◆ **Instructions to follow**
Rename "clock icon" to "timer icon" in the records, starting with the line that contains "Switch to time" and going on through the end of the records. Write out those lines again, with everything else left unchanged.

[Recorded data start]

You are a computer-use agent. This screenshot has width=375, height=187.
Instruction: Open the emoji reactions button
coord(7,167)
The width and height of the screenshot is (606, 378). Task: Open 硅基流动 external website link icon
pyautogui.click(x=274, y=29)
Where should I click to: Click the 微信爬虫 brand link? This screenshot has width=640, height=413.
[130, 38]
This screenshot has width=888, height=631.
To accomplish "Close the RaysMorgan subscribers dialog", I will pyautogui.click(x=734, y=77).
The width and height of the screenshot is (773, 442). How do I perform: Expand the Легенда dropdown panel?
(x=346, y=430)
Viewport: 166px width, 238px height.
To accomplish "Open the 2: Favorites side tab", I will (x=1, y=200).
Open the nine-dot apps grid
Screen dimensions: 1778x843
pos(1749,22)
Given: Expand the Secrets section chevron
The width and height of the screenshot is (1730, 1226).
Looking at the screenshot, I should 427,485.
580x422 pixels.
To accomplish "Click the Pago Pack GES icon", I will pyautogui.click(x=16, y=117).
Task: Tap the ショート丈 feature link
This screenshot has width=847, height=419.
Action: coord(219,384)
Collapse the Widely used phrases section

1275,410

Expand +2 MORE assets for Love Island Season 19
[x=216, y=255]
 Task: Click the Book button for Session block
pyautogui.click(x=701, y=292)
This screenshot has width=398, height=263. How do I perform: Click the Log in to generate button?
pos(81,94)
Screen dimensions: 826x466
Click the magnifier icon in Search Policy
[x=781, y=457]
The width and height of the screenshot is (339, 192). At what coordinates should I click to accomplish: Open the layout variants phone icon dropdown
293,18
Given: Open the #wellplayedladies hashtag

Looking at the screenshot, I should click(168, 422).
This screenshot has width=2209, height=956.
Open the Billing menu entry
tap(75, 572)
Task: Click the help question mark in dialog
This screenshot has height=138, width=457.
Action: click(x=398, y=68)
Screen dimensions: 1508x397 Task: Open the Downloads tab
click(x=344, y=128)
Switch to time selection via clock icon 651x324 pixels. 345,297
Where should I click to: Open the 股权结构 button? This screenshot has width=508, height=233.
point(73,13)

[Recorded data end]

◆ **Completed task**
Switch to time selection via timer icon 651x324 pixels. 345,297
Where should I click to: Open the 股权结构 button? This screenshot has width=508, height=233.
point(73,13)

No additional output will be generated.